Hi Frans,
my apologies, maybe I stopped the download too fast.
The command line with the artworks regex indeed has no effect.
In fact, after looking into the code, I can confirm that I hardly see
any of the filtering applied to FTP URLs that we apply to HTTP.
I am currently not sure if that is a regression or if that possibly
never worked. Maybe that was intended / planned by the original authors.
Sorry, this also puzzles me a bit... have to test with older versions
when time allows.
Regards, Tim
On 26.12.20 15:12, Frans de Boer wrote:
On 25-12-2020 18:42, Tim Rühsen wrote:
Hello Franz,
tried with wget 1.20.3 and these both command work:
#1 Do not download smc/artworks/ directory:
wget -d -4 --mirror -nH -np --retr-symlinks=no --passive-ftp
--no-verbose --cut-dirs=1 ftp://mirror.netcologne.de/savannah/smc/
--reject-regex=".*(/artworks/.*)"
#2 Do not download .bz2 and .rpm files
wget -d -4 --mirror -nH -np --retr-symlinks=no --passive-ftp
--no-verbose --cut-dirs=1 ftp://mirror.netcologne.de/savannah/smc/
--reject-regex=".*(\.bz2|\.rpm)$"
(--regex-type=posix is default)
(the order of URL and options doesn't matter)
Regards, Tim
On 23.12.20 13:48, Frans de Boer wrote:
LS,
I found that wget 1.20 and later do support some basic regular
expressions. I had good results with --accept=-regex but the
reject part is more troublesome. I can't use ERE's since only
BRE's is supported with the notion that the whole URL should be
included.
I use wget to mirror some sites, but I do not want certain sub
directories included in the download. You can think of sub
directories named rpm, debug, temp etc.
Example:
wget -4 --mirror -nH -np --retr-symlinks=no --passive-ftp
--no-verbose --cut-dirs=1 --regex-type posix --reject-regex
"ftp\:\/\/mirror\.netcologne\.de\/savannah\/smc\/Screensaver\/" -P
./debugdir/nongnu ftp://mirror.netcologne.de/savannah/smc/
I tried this example with or without partial backslashes, but none
is working. I tried this also with a single file, to no avail too.
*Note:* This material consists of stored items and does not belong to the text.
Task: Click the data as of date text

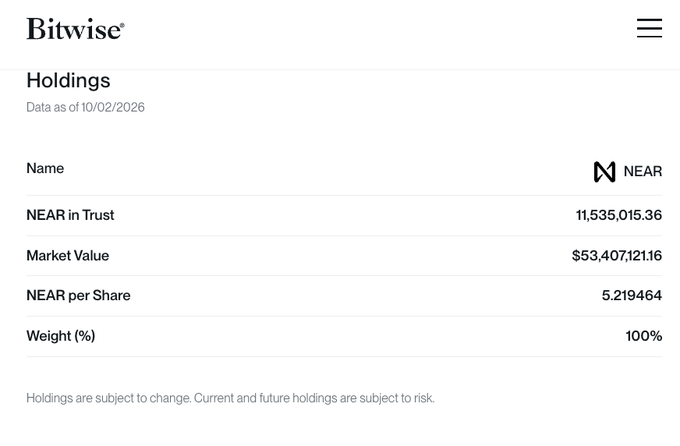Action: (x=85, y=107)
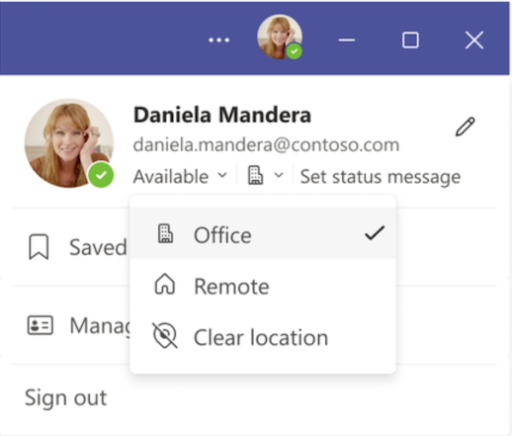The width and height of the screenshot is (512, 436).
Task: Choose Clear location menu entry
Action: click(x=263, y=337)
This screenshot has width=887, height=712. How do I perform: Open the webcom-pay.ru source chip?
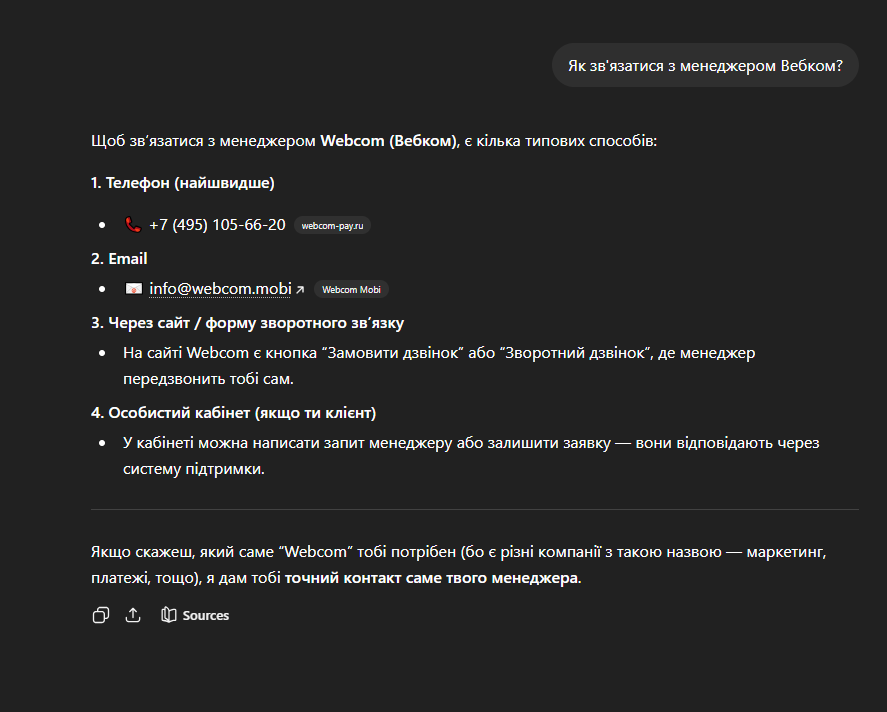333,226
I understand that one can added multiple reject statements but
would rather use the ERE .*(dir1|dir2|dir3|...|dirx|(..ERE..)),
but that is rather cumbersome when I have to specify them by hand.
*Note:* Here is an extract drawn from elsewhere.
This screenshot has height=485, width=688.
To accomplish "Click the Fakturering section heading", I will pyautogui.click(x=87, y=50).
I do have already a ERE string ready and would like to use that
instead. Breaking down this string again into multiple reject
statement might also not work if I can't even reject one file or
sub directory.
Is there a way to accomplish above without having to resort to
loops and sed as the filtering tool?
Regards, Frans
Hello Tim,
Alas, using wget version 1.20.3 under openSUSE 15.2 the line with
excluding the artworks directory is not working. The whole artworks
sub directory is loaded. To be sure, I also copied your line exactly
to see if that makes a different. By the way, I tried this also
under openSUSE Tumbleweed. The -d option does not indicate anything
about the used regex.
The strange thing is that when I use a similar approach for python,
I am able to use the following arguments to the reject statement:
".*/(amd64|binaries|Debug|debug|deleted|OLD|old|Patches|patches|prev|previous|rpm|RPM|rpms|RPMS|temp|tmp|w32
|win32|.*(rc|RC|a|b|p)[[:digit:]]{1}.*)/.*" - my universal string
for all other projects too.
With this I have to add that I also use an --accept-regex for python
and no such addition for nongnu.
So, I wonder why it seems to work on your side and not at my side.
--- Frans